Martina: Fare tante domande è essenziale.
Deve essere chiaro per tutti in modo da poter essere utilizzato sempre da tutti.
La consapevolezza è un altro elemento cruciale.
W: È proprio la mancanza di obiettivi che solitamente porta le persone a sedersi e lamentarsi.
Delegare significa dare fiducia e libertà, l’importante è solo rendere chiaro dove bisogna puntare attraverso la mission aziendale.
Si parla di “guidare con il contesto”.
Questo può avvenire dando autonomia ai team nel proporre i propri indicatori di performance che si gestiscono da soli comunicando propri obiettivi per ricevere feedback e sapere se hanno settato le corrette priorità.
Tu avere team autonomi la vedi come un’utopia, oppure pensi che con i giusti strumenti si possa raggiungere?
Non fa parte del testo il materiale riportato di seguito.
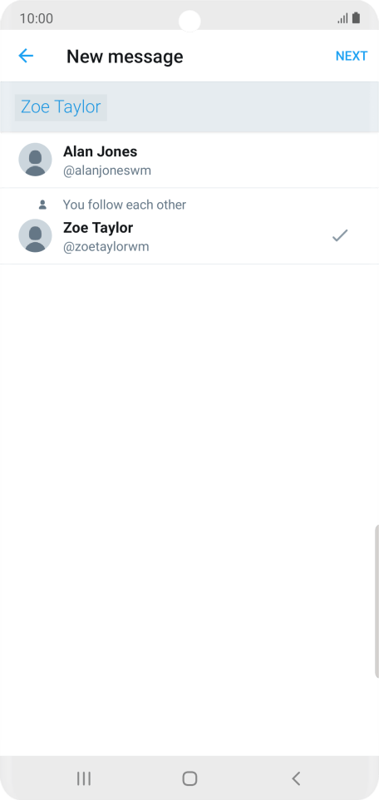Tap the system back chevron icon
Screen dimensions: 379x800
[296, 778]
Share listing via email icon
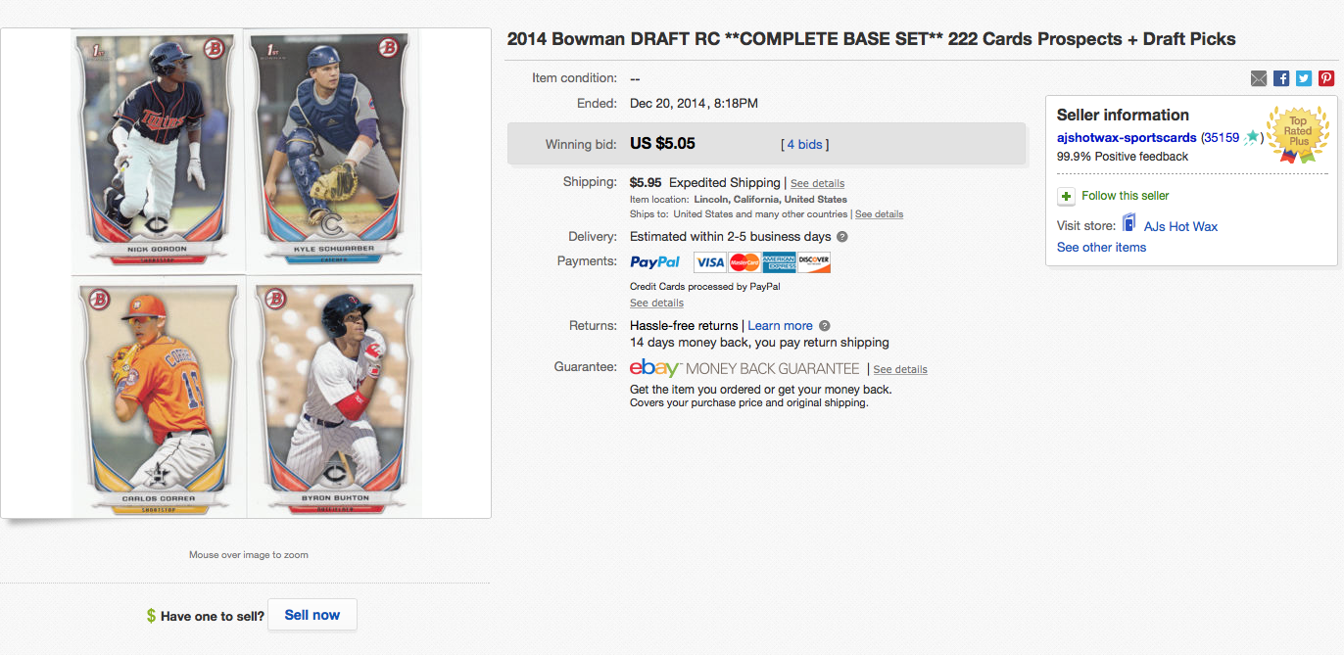The height and width of the screenshot is (655, 1344). coord(1259,78)
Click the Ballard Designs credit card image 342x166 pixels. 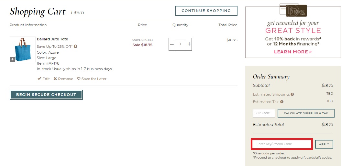tap(293, 10)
Martina: Io ho lavorato con Agile e ho apprezzato la modalità. L’Agile Coach all’inizio non capivo a cosa potesse servire, ma poi lui ha studiato come eravamo suddivisi, ci siamo ristrutturati seguendo la metodologia e da lì è andata sempre meglio perché chiarire le responsabilità rende autonomo il singolo garantendo un livello di autonomia alta e anche una missione. Ad oggi non la vedo come utopia perché per le nuove realtà è più facile partire con il piede giusto e per quelle che nasceranno sicuramente sarà quasi scontato. La vedo dura per le Corporate che esistono da anni, in cui è più difficile soppiantare il vecchi e entrare con questo nuovo approccio perché la comunicazione nei dipartimenti è complessa per una serie di motivazioni, scontrandosi con una cultura del “si è sempre fatto così”. Anche se non possono fuggire dalle grandi sfide legate all’attrazione di nuovi talenti che appartenenti ad una generazione più in linea con questi nuovi principi, ricercano lo stesso anche in ambito professionale.
Ormai dovrebbe essere chiaro che al centro c'è il lavoratore visto come preziosa risorsa da affascinare day by day senza farla appassire, lavorare per piantare nuovi semi per dare nuova vita con delle ragioni valide, chi cerca lavoro non cerca uno stipendio alto gli interessa avere un piano di carriera strutturato.
W: Grazie Martina per il tuo prezioso intervento. Speriamo che qualche Corporate ascolti le tue parole!